Questions About Heaven

by Jeff Johnson

Do you believe in heaven? Will you “make it” up there, one day? Looking down on your loved ones for all of eternity? Do you think looking down on your loved ones for all of eternity sounds like heaven? Does it sound pleasurable? Being able to see what your kids, relatives and friends are up to and not being able to do anything about it? Except for maybe sending them a sign? Do you really believe you could send a “sign” that one of them would understand? Wouldn’t be too cryptic?

Don’t you think that if everyone in heaven could send a sign to someone on earth, it might get sort of chaotic? Or mundane? Wouldn’t a telecommunications company try to start profiting in some way off of this? Could you really cope with not being able to just blurt out, “He has herpes, Louise!” or “Don’t you have a job interview tomorrow? Why are you up smoking pot and watching ‘Law & Order’ reruns, Keith?” or “Watch out for that bus, Gary!” and have it, you know, get to Gary, and save Gary, and not freak Gary’s ass out, or subsequently send him off on some path where he becomes a guru, holding seances in mini-malls? Wouldn’t the worst thing be to send a sign to Gary and then have people think he was crazy? What if he lost his job? Lost his home? Started doing push-ups for pennies in fast-food parking lots while teenagers taunted him? Would you quit with the signs? Or torture him with more?

Could you cope with being in heaven, and being lucid and coherent, but not able to watch over your loved ones still on earth? Wouldn’t you be curious? What else are you going to do with your time? Would you maybe feel sort of “stuck” up there? Wouldn’t that drive you insane? Wouldn’t that be hell? Wondering over and over again how they were doing? And would you be prepared for them just to arrive one-by-one, out of the blue? Could you handle hearing all of their causes of death? “I was beaten by my husband for 40 years,” or “I drowned” or “I fell off a chair lift in Tahoe,” knowing you had been playing 7,562 holes of golf, listening to harp music and chewing on clouds?
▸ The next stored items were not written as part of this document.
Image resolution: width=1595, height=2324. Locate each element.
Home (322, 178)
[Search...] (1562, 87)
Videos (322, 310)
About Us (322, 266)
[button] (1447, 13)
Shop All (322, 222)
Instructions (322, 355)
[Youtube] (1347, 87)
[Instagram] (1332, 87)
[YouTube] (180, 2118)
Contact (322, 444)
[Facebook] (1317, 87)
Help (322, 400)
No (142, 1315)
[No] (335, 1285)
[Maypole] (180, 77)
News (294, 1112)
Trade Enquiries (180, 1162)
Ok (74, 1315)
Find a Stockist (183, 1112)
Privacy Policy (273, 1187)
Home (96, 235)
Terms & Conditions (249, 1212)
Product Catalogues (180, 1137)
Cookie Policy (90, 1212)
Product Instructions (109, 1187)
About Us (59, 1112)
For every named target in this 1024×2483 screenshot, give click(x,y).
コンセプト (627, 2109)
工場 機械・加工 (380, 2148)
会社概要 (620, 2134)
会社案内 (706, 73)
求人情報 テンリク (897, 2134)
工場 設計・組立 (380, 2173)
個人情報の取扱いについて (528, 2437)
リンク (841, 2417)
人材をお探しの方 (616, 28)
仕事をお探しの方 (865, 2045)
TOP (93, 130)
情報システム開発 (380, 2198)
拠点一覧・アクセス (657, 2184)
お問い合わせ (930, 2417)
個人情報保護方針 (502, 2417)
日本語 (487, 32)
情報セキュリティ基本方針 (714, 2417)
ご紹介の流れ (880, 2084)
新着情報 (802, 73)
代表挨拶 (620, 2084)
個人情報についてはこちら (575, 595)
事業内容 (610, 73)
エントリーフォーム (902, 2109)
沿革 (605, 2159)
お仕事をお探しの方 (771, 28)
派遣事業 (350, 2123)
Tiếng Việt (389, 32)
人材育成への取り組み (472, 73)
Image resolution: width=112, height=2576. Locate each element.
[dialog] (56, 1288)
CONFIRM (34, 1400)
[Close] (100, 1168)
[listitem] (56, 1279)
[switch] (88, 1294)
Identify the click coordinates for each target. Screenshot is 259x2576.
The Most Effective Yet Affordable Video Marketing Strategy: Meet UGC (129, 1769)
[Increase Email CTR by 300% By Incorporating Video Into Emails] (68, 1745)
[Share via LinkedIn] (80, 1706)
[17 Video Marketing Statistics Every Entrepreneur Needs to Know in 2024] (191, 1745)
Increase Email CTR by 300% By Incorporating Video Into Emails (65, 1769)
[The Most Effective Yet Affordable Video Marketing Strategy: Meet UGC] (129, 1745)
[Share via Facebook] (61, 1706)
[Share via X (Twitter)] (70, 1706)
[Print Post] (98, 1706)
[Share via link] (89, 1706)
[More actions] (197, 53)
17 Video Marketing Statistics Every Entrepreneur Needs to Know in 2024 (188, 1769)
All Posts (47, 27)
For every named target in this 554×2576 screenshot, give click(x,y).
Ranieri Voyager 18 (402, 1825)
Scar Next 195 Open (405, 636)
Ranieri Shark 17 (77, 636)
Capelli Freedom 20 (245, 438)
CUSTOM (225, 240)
Does heaven have the Internet? Are there interesting activities? Do you get to watch Keith Moon and John Bonham participate in a drum-off? What if you got there and had amnesia about all of the things that could potentially worry your soul? Would heaven even feel good? Or would it be just like having Alzheimer’s for eternity? “I don’t know who I am or why I’m here, but I know that nothing bad is happening to me — but not really, since I don’t even know what BAD is! Because I have no frame of reference.” Would that suck more or less than the fears about the people left on earth? Should I just go with the flow? Feel confident in the fact that all of this shit somehow makes sense? That it is coherent in a way we don’t understand? Will never understand? Doesn’t being alive come with enough challenges as it is? Crummy ones? Unresolvable ones?

Will there be animals in heaven? Is there a separate heaven for that? Is heaven “vegan”? Because if you shared heaven with animals and were walking around up there eating a cheeseburger would it not be possible to run into the cow that was turned into that very burger? What would be the proper thing to say? “Thanks for taking one for the team?” What if it was a bacon cheeseburger? And the cow and the pig both were like, “Motherfucker”? And God was like, “They actually have a point, you know”? What if once on earth you went out and got wasted? And you got very hungry? And you didn’t need the calories, but you bought and ate a chicken sandwich? Maybe you even puked it back up later? What if you later happened upon that chicken in heaven? Or its soul? Is this too Safran Foer for you? What if the chicken was like, “I was killed so you could eat me when you were drunk. Nice meeting you. As I recall, you went to the gym the next day because you thought you were fat”? Would that ruin heaven for you? Would you start having to hide in heaven? Would that not suck having to hide from random animals? “I was your pork chop in Hilton Head, ‘97”? What if that didn’t bother you? If you did not give a shit? Surely, someone else would be after you, no? Who would be all, “I see telling on you in the 2nd grade had a positive effect on you. You corrected your behavior. Kudos. Care to go on a walk sometime in the next 1,000 years?”? How would you avoid those fuckers?

Is there garbage in heaven? Plumbing? Charities? Social workers? Do you care? Do you get it? If you would rather die than read one more question, let me ask you this: Will you be going to heaven?

Now that football season is drawing to a close, Jeff Johnson has larger concerns on his mind.